Chester Corbin was a Webster resident, and noted industrialist in the New England shoe manufacturing world. He established a “library system” for the town in 1867. His wife Augusta eventually bequeathed funds that allowed for the construction (c.1921) of the building that I came to know as a trusted source of inspiration throughout all my grade school years. It was my sanctuary and private clubhouse. It had a perfect balance of solitude, sushy-ness, and a sense of community. When I needed to feel important, in a fourth grade sort of way, I rode my bike there seeking… who knows what. I treated it like my studio, even before I knew of such a concept. When I was very young, I was impressed that the tables in the children’s reading room were precisely my size. It was cool and dim, and there was a glass vitrine in the hallway that had, on permanent display, a collection of tarantula spiders housed under heavy glass orbs. It was here that I was introduced to Beverly Cleary, Judy Blume, and the intricacies of constructing gimp lanyards. The librarian, Miss Morse, was one of the most gracious grown ups that I knew. What more could I possibly want? My library card was A Very Important Thing.
During this last visit, I captured an image of the Library Director’s Office, and upon getting this shot, I immediately remembered how captivated I was by every corner of this building…

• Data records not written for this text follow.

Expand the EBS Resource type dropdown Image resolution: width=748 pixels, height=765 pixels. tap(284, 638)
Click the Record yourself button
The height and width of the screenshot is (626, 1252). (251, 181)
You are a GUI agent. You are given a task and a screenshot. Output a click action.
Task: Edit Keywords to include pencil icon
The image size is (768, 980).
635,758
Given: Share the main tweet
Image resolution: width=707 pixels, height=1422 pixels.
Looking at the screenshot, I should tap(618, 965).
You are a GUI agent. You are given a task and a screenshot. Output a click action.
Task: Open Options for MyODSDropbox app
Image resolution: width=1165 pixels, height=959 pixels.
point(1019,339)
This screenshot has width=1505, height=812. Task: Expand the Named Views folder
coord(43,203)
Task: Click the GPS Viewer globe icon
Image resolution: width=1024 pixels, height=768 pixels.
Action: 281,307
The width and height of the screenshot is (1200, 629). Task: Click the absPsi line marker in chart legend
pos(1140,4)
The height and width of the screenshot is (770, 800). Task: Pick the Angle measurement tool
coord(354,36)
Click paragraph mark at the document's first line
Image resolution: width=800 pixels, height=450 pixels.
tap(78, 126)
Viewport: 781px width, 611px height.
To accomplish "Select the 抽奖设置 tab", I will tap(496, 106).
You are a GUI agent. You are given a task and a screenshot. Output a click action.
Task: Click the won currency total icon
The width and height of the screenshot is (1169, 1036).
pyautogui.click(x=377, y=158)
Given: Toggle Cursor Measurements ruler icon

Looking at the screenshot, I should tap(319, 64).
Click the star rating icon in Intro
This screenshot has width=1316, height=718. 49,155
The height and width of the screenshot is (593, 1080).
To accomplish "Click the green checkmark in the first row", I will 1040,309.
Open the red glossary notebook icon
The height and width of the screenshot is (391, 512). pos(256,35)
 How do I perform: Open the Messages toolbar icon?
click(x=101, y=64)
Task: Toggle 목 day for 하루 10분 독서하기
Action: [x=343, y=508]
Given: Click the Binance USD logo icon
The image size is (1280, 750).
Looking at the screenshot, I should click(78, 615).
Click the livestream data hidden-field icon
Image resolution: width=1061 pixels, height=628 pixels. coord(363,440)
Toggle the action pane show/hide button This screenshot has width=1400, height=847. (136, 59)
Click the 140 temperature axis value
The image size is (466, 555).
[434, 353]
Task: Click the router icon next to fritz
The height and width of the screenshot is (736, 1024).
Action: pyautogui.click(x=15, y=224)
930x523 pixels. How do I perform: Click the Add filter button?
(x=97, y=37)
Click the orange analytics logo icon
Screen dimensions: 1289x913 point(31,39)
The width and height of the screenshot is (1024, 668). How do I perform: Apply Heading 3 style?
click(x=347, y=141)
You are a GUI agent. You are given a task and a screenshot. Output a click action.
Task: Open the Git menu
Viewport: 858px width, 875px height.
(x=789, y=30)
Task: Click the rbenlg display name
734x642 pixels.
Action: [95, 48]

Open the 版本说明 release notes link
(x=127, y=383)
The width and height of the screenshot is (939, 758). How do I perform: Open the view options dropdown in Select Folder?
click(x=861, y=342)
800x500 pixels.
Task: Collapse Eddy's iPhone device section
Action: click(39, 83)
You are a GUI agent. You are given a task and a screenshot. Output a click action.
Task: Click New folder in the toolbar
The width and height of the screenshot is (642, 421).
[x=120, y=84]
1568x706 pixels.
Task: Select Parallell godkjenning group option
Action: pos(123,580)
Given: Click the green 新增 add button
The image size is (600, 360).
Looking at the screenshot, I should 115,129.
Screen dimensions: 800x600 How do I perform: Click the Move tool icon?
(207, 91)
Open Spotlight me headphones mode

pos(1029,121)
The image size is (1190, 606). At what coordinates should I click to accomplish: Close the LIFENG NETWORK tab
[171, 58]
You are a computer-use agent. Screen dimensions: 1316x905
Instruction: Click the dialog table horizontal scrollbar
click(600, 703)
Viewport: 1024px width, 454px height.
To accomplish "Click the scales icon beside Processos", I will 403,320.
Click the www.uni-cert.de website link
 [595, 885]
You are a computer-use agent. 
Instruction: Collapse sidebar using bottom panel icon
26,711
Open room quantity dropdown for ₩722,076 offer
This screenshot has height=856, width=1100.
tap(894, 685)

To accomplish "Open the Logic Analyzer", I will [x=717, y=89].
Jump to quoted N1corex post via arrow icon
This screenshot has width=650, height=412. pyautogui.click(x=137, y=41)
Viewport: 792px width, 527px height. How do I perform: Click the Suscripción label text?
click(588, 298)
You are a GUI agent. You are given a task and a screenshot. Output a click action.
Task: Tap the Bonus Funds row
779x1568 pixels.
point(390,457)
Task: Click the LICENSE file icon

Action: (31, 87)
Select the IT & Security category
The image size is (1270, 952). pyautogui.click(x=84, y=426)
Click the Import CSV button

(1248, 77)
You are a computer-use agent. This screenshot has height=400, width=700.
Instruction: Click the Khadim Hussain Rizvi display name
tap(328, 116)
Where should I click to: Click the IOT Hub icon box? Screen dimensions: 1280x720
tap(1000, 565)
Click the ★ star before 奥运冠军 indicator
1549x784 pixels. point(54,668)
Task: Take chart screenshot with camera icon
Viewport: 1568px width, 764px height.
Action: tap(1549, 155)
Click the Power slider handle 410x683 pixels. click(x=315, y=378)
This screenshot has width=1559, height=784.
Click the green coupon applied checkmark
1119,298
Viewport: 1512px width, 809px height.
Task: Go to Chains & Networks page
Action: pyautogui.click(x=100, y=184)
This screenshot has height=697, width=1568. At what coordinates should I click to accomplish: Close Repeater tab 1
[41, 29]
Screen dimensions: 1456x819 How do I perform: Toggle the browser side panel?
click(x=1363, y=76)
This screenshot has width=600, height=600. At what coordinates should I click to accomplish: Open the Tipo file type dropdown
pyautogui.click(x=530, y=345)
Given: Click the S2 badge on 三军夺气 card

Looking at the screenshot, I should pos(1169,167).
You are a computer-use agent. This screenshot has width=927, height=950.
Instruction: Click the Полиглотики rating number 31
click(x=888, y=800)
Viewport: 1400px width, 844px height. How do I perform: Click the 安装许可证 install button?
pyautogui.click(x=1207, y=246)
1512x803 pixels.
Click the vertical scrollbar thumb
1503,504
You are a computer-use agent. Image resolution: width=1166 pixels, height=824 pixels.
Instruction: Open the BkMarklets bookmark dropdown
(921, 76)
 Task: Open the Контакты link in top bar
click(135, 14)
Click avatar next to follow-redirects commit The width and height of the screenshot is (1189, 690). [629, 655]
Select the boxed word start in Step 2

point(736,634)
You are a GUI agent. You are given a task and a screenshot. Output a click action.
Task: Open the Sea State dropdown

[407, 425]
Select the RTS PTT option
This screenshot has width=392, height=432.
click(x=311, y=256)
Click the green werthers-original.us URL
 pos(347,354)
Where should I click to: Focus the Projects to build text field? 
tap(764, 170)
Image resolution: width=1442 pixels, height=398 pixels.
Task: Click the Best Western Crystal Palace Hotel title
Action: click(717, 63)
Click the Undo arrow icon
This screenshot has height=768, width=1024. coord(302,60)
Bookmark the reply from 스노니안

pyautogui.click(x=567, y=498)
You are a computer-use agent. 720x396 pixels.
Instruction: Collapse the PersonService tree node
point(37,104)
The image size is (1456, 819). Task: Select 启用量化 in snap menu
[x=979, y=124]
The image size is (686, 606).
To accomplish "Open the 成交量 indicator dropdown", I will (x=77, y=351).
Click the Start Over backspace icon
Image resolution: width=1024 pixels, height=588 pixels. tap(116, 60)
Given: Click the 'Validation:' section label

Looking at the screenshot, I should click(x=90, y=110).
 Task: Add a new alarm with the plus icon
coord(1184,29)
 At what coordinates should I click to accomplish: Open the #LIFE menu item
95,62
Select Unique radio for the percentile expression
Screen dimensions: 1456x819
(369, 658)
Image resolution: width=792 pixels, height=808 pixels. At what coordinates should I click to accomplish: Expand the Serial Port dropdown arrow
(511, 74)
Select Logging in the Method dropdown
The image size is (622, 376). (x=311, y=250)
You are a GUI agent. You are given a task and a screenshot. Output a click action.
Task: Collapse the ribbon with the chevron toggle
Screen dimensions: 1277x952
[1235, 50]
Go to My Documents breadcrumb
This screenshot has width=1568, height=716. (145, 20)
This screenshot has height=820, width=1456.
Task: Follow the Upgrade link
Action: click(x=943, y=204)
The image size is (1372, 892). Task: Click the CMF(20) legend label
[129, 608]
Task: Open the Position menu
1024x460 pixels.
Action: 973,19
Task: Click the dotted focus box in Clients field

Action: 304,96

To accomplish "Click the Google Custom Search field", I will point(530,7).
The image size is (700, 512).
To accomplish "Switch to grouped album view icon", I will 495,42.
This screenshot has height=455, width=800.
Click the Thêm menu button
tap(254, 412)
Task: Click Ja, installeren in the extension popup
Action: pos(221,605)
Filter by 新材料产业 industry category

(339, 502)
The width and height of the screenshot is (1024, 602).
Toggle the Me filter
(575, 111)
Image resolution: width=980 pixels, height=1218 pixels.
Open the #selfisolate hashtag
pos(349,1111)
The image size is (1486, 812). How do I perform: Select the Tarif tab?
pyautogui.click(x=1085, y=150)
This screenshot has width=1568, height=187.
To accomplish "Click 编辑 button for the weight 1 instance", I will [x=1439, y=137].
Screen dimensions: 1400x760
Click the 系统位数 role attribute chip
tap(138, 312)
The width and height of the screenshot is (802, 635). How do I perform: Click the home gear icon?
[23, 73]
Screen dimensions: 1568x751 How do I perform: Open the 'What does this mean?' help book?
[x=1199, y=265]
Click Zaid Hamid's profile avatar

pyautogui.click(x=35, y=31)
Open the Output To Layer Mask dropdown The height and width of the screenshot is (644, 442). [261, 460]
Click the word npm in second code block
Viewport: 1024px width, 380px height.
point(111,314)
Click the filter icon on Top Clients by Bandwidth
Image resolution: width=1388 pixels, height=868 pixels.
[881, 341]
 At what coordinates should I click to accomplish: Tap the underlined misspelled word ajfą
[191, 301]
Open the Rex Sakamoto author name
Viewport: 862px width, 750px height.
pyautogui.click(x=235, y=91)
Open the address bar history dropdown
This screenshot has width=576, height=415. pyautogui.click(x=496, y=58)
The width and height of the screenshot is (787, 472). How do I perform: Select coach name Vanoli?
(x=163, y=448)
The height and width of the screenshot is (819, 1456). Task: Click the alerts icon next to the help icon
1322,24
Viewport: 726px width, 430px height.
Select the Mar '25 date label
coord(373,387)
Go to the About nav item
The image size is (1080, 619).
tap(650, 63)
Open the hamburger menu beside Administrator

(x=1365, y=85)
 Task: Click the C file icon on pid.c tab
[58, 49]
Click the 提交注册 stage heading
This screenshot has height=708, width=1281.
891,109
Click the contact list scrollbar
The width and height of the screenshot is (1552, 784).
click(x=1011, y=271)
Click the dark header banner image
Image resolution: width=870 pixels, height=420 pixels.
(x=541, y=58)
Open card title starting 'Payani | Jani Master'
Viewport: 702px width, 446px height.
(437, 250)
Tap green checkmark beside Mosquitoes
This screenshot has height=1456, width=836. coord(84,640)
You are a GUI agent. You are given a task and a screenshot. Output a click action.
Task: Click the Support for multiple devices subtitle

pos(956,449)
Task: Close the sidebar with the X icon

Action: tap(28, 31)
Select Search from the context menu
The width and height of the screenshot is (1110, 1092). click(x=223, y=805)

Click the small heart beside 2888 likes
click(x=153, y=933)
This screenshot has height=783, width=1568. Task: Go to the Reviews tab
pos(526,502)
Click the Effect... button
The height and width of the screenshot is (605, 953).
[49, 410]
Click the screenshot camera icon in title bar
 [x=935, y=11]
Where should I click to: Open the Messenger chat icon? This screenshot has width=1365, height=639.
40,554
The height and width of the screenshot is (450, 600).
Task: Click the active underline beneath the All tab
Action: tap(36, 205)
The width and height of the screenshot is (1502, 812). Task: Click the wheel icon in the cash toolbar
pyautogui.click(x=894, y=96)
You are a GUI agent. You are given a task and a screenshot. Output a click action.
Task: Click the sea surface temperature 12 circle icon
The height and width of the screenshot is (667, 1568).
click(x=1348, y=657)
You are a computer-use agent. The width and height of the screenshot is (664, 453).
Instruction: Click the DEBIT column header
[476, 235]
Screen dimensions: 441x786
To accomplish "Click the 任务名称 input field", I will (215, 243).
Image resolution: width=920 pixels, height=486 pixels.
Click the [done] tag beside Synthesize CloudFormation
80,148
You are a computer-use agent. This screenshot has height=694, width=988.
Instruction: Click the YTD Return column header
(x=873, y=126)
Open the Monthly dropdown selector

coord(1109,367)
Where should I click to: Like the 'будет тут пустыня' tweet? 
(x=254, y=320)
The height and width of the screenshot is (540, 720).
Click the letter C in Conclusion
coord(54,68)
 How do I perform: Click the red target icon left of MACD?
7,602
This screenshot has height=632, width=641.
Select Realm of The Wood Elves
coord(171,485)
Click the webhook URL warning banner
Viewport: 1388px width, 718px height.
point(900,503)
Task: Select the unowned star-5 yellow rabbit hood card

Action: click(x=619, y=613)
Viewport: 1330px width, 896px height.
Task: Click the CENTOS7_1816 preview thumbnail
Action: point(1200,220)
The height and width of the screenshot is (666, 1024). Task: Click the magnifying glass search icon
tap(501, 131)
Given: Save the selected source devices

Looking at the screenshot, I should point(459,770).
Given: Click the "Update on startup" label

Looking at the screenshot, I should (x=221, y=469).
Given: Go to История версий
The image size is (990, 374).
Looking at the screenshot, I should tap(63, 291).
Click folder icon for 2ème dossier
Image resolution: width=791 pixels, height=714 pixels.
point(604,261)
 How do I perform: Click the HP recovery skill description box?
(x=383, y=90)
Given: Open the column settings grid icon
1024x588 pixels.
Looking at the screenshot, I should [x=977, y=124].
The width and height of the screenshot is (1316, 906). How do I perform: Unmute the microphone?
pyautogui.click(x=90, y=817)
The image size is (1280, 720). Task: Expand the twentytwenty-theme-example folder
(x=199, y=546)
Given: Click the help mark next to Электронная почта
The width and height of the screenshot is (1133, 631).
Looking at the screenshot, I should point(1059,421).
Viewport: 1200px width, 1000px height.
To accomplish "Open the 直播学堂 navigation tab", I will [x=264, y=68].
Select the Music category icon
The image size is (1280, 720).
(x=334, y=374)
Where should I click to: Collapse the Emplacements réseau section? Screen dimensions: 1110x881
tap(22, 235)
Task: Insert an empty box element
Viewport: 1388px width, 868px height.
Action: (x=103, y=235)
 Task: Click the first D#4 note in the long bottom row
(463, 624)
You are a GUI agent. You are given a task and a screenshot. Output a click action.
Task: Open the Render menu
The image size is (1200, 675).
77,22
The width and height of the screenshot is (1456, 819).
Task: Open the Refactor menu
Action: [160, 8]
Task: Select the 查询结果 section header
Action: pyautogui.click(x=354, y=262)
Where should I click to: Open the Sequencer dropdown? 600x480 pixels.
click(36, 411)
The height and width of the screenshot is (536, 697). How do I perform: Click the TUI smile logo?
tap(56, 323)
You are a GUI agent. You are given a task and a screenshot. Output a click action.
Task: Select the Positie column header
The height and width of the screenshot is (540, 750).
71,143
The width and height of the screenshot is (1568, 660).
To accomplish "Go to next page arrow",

I was lucky enough to chat a bit with the current library director, Amanda Grenier, the day I visited, knowing it would be my last time inside this personal landmark. She shared with me that the library had become much more of a community space over the years, and that although it still is very much a place to borrow books, it functions now much more as a gathering space. Patrons come to the library to learn how to paint, and to hear authors speak. Young patrons come to play games (I noted a few gamers firmly planted in front of a computer monitor during my visit). There is a Lego Club. Amanda shared that many residents visit seeking computer access, or simply because they need a quiet place to study. She shared that staff frequently help visitors with job applications and resumes.
An issue that reaches beyond the obvious blemishes of the building’s frayed edges, is lack of space. Some programs at the library are “standing room only,” which ultimately means patrons are turned away. The new library will have a 120-seat community meeting space. Additional computers will free up the typical half hour wait to get on line. The new library will also have individual study rooms and a Young Adult Reading Room.
These are all needs I’ve come to learn about first hand, while serving as a Board member at my own public library in Croton on Hudson, and as a super fan of the New York Public Library System, which is beyond extraordinary. Structures, things, equipment….In a library, shelf life is literal.
Thank you, Chester and Augusta Corbin. My wish is that your vision will, for many, many more decades to come, continue to speak volumes.